The UAV-tower transmission system was carried out only during 2021 and using ten flights. In the first flight, the route took 813.3 s without acquiring data before the UAV returned home. Time on air data transmission from each tower was 578 ms, which can be reduced to 41.2 ms by using a spreading factor of 7.
Route programming allowed for a window of 2 min per tower, and the UAV could receive data several times. Transmission from 8 towers took 16 min, which added 13′55″ min to the flight transit of; the total flight time was therefore 29 min 55 s. This period is close to the battery discharge limit. The route was rescheduled to optimize transit time and battery consumption, shown in Table 5. It takes 15 min and 35 s to move over the trees and receive data from each tower.
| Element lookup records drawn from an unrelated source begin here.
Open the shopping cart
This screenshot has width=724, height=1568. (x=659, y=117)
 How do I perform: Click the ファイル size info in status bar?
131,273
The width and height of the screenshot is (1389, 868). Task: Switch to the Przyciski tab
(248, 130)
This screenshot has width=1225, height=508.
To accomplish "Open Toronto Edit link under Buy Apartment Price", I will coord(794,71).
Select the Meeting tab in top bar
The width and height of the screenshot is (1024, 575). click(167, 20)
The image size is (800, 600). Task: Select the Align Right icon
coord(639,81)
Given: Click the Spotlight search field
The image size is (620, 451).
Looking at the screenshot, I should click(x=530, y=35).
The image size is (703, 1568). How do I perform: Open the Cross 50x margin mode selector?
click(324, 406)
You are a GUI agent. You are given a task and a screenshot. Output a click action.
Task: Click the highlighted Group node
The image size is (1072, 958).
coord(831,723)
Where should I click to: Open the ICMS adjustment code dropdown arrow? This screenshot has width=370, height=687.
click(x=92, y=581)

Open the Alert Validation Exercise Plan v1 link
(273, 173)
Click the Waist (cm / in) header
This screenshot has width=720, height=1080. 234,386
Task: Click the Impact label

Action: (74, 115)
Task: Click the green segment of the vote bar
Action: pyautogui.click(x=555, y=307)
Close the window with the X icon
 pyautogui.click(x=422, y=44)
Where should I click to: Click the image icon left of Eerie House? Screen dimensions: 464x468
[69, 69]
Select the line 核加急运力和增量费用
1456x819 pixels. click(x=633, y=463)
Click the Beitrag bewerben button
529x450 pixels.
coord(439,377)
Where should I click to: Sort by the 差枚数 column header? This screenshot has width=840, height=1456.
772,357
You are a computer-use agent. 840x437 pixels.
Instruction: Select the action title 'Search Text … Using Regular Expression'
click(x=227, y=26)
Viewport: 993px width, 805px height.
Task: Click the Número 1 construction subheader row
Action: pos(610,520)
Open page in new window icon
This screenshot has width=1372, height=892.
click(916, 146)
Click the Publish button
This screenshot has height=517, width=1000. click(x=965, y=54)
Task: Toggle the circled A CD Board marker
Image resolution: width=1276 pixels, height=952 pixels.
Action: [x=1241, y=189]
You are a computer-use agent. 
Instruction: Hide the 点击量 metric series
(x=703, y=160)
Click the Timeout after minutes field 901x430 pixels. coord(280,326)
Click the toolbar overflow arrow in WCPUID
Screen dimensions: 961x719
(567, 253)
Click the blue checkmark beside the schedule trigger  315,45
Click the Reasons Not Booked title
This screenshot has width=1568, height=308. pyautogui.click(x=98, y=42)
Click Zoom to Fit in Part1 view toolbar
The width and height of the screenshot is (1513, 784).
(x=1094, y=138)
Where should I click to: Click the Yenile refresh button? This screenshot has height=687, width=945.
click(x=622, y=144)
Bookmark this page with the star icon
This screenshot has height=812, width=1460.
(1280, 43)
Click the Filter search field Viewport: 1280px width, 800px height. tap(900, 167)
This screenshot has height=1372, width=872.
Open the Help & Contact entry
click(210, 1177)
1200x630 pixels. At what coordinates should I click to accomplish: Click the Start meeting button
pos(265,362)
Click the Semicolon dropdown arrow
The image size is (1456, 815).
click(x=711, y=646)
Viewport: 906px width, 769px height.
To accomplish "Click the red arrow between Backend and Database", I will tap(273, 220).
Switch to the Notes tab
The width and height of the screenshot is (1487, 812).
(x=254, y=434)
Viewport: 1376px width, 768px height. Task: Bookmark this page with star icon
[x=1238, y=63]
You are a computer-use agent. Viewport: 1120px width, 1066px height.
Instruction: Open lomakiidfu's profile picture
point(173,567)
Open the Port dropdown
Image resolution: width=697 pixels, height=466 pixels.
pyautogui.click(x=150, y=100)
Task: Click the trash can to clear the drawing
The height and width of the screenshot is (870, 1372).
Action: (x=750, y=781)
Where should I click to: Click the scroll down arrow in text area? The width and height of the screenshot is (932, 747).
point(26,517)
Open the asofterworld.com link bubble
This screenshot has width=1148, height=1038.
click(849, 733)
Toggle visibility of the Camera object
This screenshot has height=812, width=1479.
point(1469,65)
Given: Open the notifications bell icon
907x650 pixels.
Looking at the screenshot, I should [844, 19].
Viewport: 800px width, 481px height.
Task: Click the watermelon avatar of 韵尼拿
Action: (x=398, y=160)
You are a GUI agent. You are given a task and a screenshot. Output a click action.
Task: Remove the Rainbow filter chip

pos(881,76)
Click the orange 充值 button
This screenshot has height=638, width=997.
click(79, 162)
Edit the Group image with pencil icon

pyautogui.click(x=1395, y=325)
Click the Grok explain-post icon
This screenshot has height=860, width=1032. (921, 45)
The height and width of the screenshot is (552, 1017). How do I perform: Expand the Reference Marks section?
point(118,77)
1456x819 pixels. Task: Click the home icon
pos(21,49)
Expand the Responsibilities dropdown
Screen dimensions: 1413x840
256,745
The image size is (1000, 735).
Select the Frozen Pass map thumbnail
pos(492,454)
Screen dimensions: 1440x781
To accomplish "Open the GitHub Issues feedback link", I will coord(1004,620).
For example, in tower-3, UAV operation starts at 18:16:35 and is receiving data for 20 s; the UAV will then move to tower 7 for 60 s, shown in Table 1. This type of programming helps to synchronize between tower transmission and UAV receiver timing, allowing three times as much data to be sent. Class B transmission protocol was used between the tower (node) and the UAV receiver. In class B, nodes are synchronized with the network using properly timed reception windows [68]. Some UAVs incorporate sensors for taking air measurements and transmitting them through a LoRa node to a gateway [69].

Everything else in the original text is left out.